● **Exercise requirements**
Write out each entry once more so that it matches the original exactly.

● **Data supplied**
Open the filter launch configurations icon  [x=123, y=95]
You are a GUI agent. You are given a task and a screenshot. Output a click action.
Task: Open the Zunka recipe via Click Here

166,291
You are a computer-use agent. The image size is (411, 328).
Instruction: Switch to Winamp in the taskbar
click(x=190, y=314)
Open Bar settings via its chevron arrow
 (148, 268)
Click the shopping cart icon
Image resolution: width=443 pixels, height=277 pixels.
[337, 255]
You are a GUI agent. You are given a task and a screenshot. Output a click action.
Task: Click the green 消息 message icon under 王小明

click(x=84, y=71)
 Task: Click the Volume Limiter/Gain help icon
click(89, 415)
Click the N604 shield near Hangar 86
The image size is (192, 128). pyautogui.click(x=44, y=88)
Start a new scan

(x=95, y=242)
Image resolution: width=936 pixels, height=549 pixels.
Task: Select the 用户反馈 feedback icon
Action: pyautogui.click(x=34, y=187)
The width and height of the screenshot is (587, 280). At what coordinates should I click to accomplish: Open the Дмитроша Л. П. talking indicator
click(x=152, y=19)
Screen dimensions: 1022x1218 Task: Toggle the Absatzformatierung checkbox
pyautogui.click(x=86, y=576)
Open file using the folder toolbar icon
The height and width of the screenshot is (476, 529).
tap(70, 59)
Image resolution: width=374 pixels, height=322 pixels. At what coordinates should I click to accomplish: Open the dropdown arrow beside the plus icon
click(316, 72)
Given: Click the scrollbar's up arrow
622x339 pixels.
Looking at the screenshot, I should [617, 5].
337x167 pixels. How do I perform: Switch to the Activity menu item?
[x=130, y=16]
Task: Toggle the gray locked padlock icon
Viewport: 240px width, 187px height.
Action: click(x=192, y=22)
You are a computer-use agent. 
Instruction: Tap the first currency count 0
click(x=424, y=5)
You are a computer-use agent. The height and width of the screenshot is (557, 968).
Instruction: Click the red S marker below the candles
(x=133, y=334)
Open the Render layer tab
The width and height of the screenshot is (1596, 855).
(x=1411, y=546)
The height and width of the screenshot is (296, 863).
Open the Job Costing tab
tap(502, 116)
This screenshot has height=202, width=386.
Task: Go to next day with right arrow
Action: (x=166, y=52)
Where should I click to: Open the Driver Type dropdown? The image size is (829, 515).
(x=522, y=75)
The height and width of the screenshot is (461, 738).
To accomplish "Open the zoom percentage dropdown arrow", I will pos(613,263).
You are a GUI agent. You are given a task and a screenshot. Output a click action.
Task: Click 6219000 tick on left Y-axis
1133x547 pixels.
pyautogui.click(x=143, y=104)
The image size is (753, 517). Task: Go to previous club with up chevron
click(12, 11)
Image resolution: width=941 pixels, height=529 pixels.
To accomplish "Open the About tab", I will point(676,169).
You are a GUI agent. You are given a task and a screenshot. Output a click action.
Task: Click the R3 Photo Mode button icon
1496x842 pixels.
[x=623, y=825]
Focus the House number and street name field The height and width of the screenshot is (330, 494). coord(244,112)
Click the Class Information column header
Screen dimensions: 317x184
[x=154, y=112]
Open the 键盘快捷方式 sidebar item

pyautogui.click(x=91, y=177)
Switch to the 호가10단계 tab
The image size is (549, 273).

● **Written answer**
Open the filter launch configurations icon  [x=123, y=95]
You are a GUI agent. You are given a task and a screenshot. Output a click action.
Task: Open the Zunka recipe via Click Here

166,291
You are a computer-use agent. The image size is (411, 328).
Instruction: Switch to Winamp in the taskbar
click(x=190, y=314)
Open Bar settings via its chevron arrow
 (148, 268)
Click the shopping cart icon
Image resolution: width=443 pixels, height=277 pixels.
[337, 255]
You are a GUI agent. You are given a task and a screenshot. Output a click action.
Task: Click the green 消息 message icon under 王小明

click(x=84, y=71)
 Task: Click the Volume Limiter/Gain help icon
click(89, 415)
Click the N604 shield near Hangar 86
The image size is (192, 128). pyautogui.click(x=44, y=88)
Start a new scan

(x=95, y=242)
Image resolution: width=936 pixels, height=549 pixels.
Task: Select the 用户反馈 feedback icon
Action: pyautogui.click(x=34, y=187)
The width and height of the screenshot is (587, 280). At what coordinates should I click to accomplish: Open the Дмитроша Л. П. talking indicator
click(x=152, y=19)
Screen dimensions: 1022x1218 Task: Toggle the Absatzformatierung checkbox
pyautogui.click(x=86, y=576)
Open file using the folder toolbar icon
The height and width of the screenshot is (476, 529).
tap(70, 59)
Image resolution: width=374 pixels, height=322 pixels. At what coordinates should I click to accomplish: Open the dropdown arrow beside the plus icon
click(316, 72)
Given: Click the scrollbar's up arrow
622x339 pixels.
Looking at the screenshot, I should [617, 5].
337x167 pixels. How do I perform: Switch to the Activity menu item?
[x=130, y=16]
Task: Toggle the gray locked padlock icon
Viewport: 240px width, 187px height.
Action: click(x=192, y=22)
You are a computer-use agent. 
Instruction: Tap the first currency count 0
click(x=424, y=5)
You are a computer-use agent. The height and width of the screenshot is (557, 968).
Instruction: Click the red S marker below the candles
(x=133, y=334)
Open the Render layer tab
The width and height of the screenshot is (1596, 855).
(x=1411, y=546)
The height and width of the screenshot is (296, 863).
Open the Job Costing tab
tap(502, 116)
This screenshot has height=202, width=386.
Task: Go to next day with right arrow
Action: (x=166, y=52)
Where should I click to: Open the Driver Type dropdown? The image size is (829, 515).
(x=522, y=75)
The height and width of the screenshot is (461, 738).
To accomplish "Open the zoom percentage dropdown arrow", I will pos(613,263).
You are a GUI agent. You are given a task and a screenshot. Output a click action.
Task: Click 6219000 tick on left Y-axis
1133x547 pixels.
pyautogui.click(x=143, y=104)
The image size is (753, 517). Task: Go to previous club with up chevron
click(12, 11)
Image resolution: width=941 pixels, height=529 pixels.
To accomplish "Open the About tab", I will point(676,169).
You are a GUI agent. You are given a task and a screenshot. Output a click action.
Task: Click the R3 Photo Mode button icon
1496x842 pixels.
[x=623, y=825]
Focus the House number and street name field The height and width of the screenshot is (330, 494). coord(244,112)
Click the Class Information column header
Screen dimensions: 317x184
[x=154, y=112]
Open the 键盘快捷方式 sidebar item

pyautogui.click(x=91, y=177)
Switch to the 호가10단계 tab
The image size is (549, 273).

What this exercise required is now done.